The Tomorrow War: Star Chris Pratt Talks The “Most Embarrassing Acting You’ll Ever Do”


The Tomorrow War finds Chris Pratt doing his best to help save the world in the Amazon Prime original sci-fi summer blockbuster.

The actor was first truly introduced to audiences with the NBC comedy hit Parks & Rec. and broke into the action movie realm with his star-making turn in Guardians of the Galaxy in 2014. The very next year, his action movie mettle status broke through the roof with Jurassic World.

He brings that experience and so much more (his comic timing!) to The Tomorrow War and The Movie Mensch was lucky enough to participate in a virtual press for the film and got Pratt’s take on this most unique of alien invasion films.

When asked about his most memorable scene from The Tomorrow War, there were too many to recall. But did light up talking about the scene that, well, everyone will be talking about.

“There’s a really great sequence—and I know that we’re focusing on the people of present-day 2021—but when we do make that jump to 2051, there’s this transition, and we fall from the sky in Miami and land in a pool,” he recalled.

“There was some serious waterwork that we got to do and that is a lot of fun. We got to jump off of this high dive that we built out of a forklift and jump off into the water. The camera followed us down and then you had stunt people jumping down and landing on top of you forcing you underwater.”

The Tomorrow War chronicles what happens when a handful of soldiers arrive out of nowhere at the World Cup and informs the world that three decades from now there is an alien invasion and our fight against them is not going well. Eventually, a national draft is imposed, and folks are drafted and trained to “leap” into the future. The percentage of those who make it home has not been high, so when Pratt’s Dan Forester gets drafted.

His wife and daughter (played by Betty Gilpin and Ryan Kiera Armstrong) are not so thrilled. But what kind of future is the former special ops, current schoolteacher, leaving for his little girl if he doesn’t do his part to fight for the future?

One of the things that most spoke to Pratt when reading the script wasn’t necessarily the many envelope-pushing action sequences. It was the part of his on-screen persona that involves the familial.

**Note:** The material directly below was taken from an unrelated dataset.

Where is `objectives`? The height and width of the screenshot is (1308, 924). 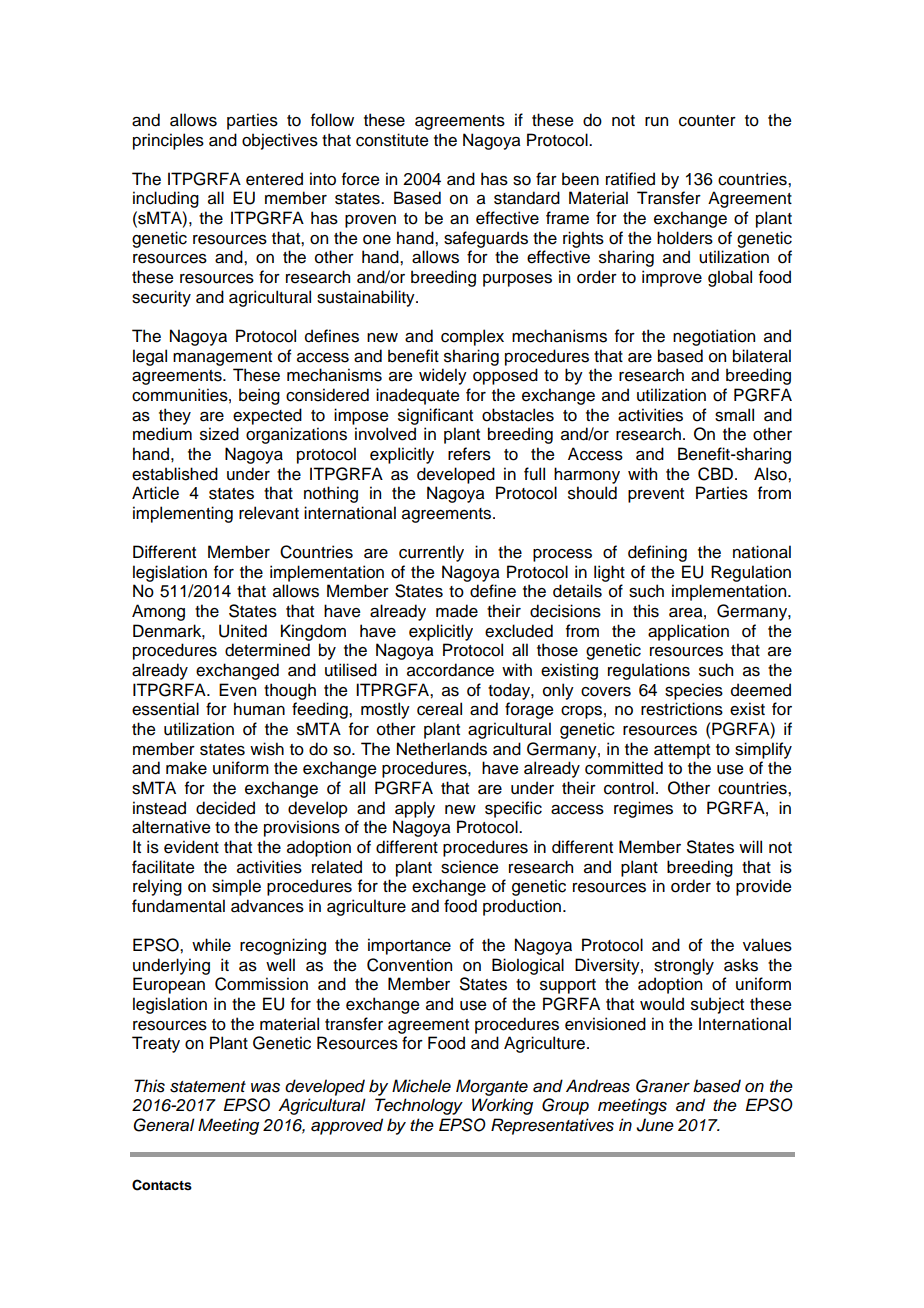 objectives is located at coordinates (280, 141).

“My character, Dan, is something he has to do to protect his family and to protect his daughter and leave her with a home life of having her mother there. It’s a different theme to think about someone being drafted away from their children rather than children being drafted away from their parents,” Pratt said.

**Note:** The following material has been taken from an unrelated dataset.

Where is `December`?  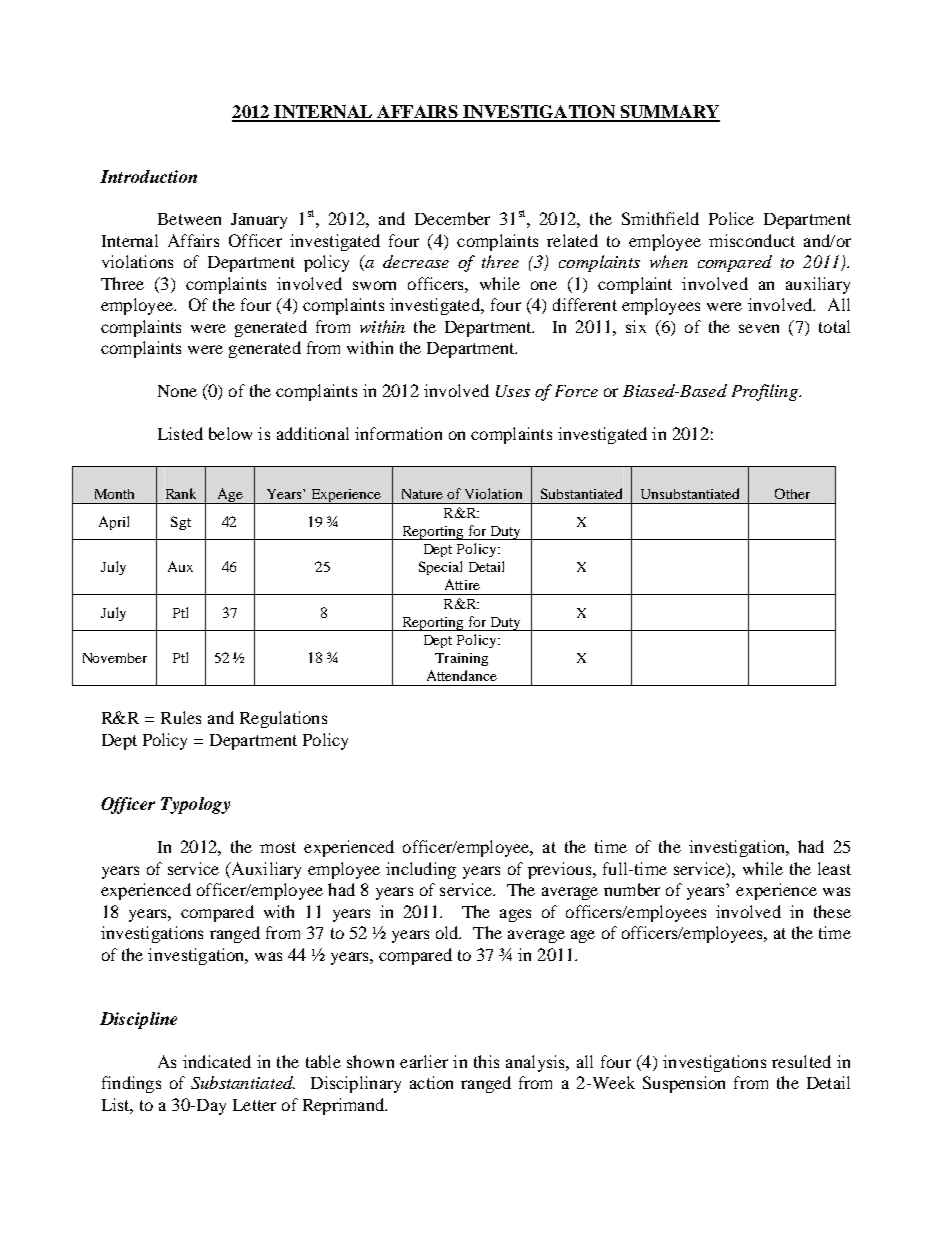
December is located at coordinates (452, 218).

There was also the fact that everyone who is drafted and is heading into battle in the future is of a certain advanced age. Usually, onscreen, those heading into battle are among society’s youngest.

“We’ve seen these movies where it is 18, 19-year-old kids getting thrown into the throws. You’re getting thrown into battle. They’re just kids forced to become men. Everyone who goes forward into the future is over the age of 30,” Pratt remarked.

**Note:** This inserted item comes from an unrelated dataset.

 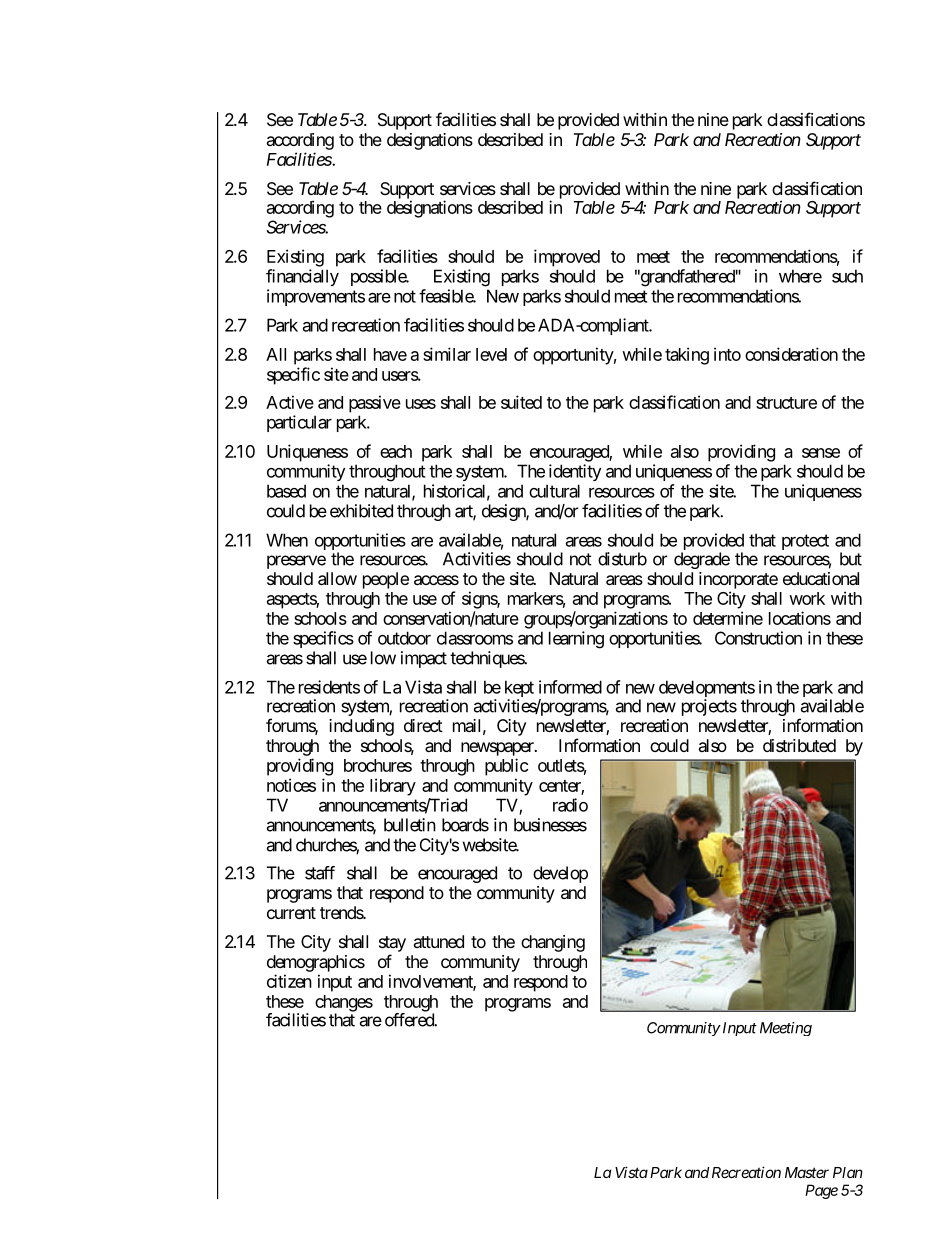 I want to click on changes, so click(x=344, y=1004).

“You are dealing with people who are making life decisions based not on the life that they could lead, but rather the world that they’re leaving for their children.”

Some of the challenges of modern movie making involve actors and actresses having to dig deep into their actor’s toolbox and emit that emotion—in whatever form that is required—to something that isn’t there. Whether the Jurassic movies, the Guardian of the Galaxy films or with The Tomorrow War, Pratt has become quite the expert.

“I’ve had my fair share of experience of running from and fighting against creatures that aren’t there. Yes, there’s certainly a craft to it. You could have a whole podcast episode about the way to achieve it, but it’s a combination of various things you’re going to look at, whether it will be a tennis ball, or the guy named Troy who’s seven feet tall, a mountain of a man, and very scary. Then you’ve got the prosthetic and then you’re sometimes in the big wide shots, you may have nothing,” Pratt said.

“You’re not trying to have an emotional relationship with one of these creatures, but in a close-up, you might be looking into the eyes of an actor. You have something you can pull from. It’s the most embarrassing acting you’ll ever do. Acting opposite something that’s not there and fighting something that’s not there is particularly embarrassing.”